Edward Rowe, Mary Woodvine, Giles King, Simon Shepherd
“The view may be beautiful, but you can’t eat it.” British filmmaker Mark Jenkin’s debut feature Bait met with adoring critical acclaim following its premiere at the 2019 Berlinale. Continuing the celebration of hand-made filmmaking from his shorts work, it’s shot in grainy 16mm black and white and chronicles a Cornish coastal town under threat from modernity.
Fisherman Martin (Edward Rowe) is at war with his brother Steven (Giles King), who has appropriated their boat for tourist cruises. He’s also bristling against Tim and Sandra Leigh (Simon Shepherd, Mary Woodvine), the well-off Londoners who bought his childhood home and whose son is displeased by his sister dating Steven’s broodingly handsome boy Neil (Isaac Woodvine). As the end of summer nears, a misguided prank leads to rising tensions.

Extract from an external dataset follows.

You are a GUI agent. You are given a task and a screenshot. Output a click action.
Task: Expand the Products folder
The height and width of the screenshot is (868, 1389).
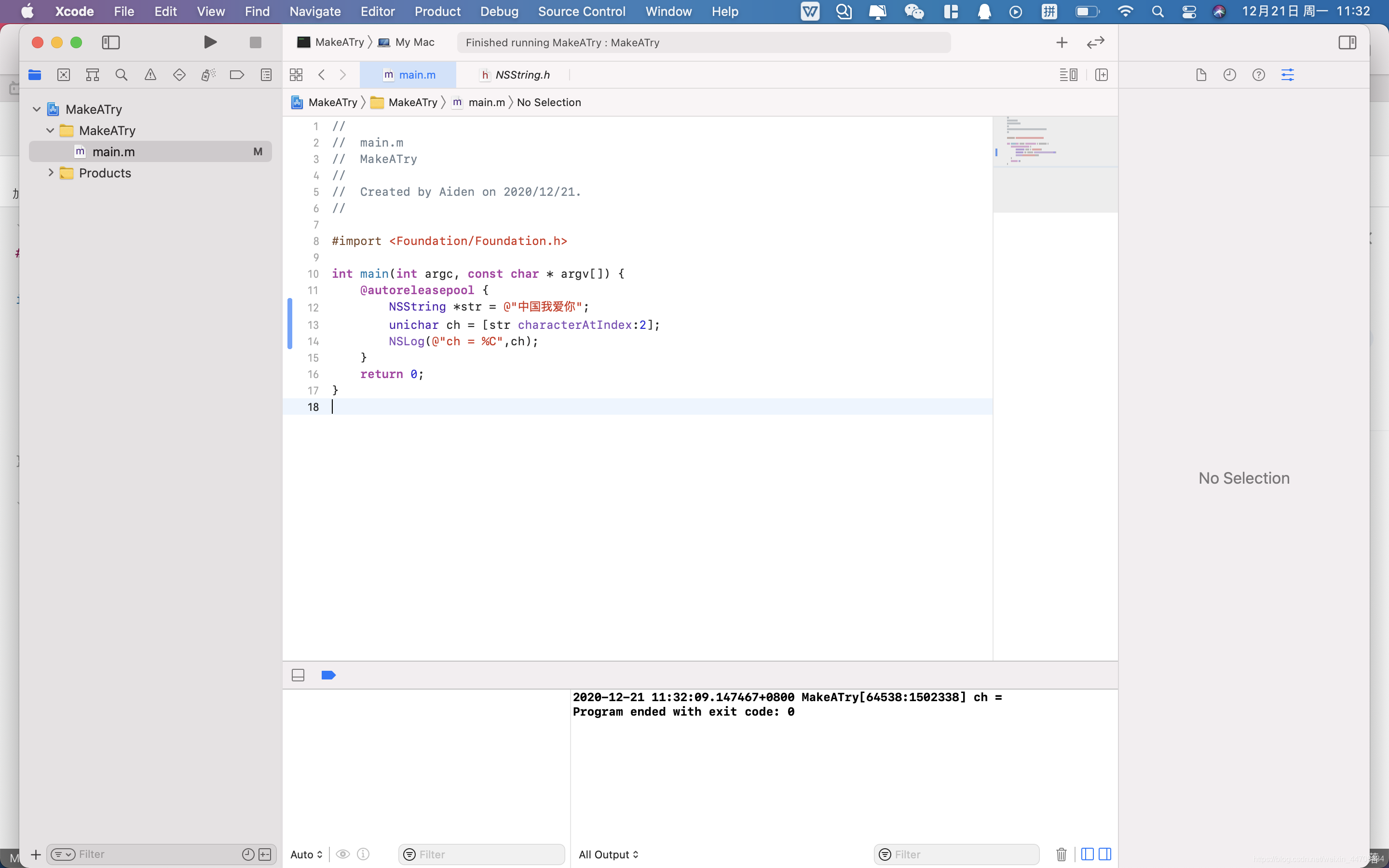click(x=51, y=173)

Around this drama, Jenkin has fashioned a film that feels original, experimental and often mythic in its observations of the timeless natural world alongside the everyday human one. Strikingly atmospheric and stylistically bold, rooted in local culture and community, it is a stark story, at once timeless and nostalgic and angrily contemporary, and positions Jenkin as one of the most exciting voices in British cinema today.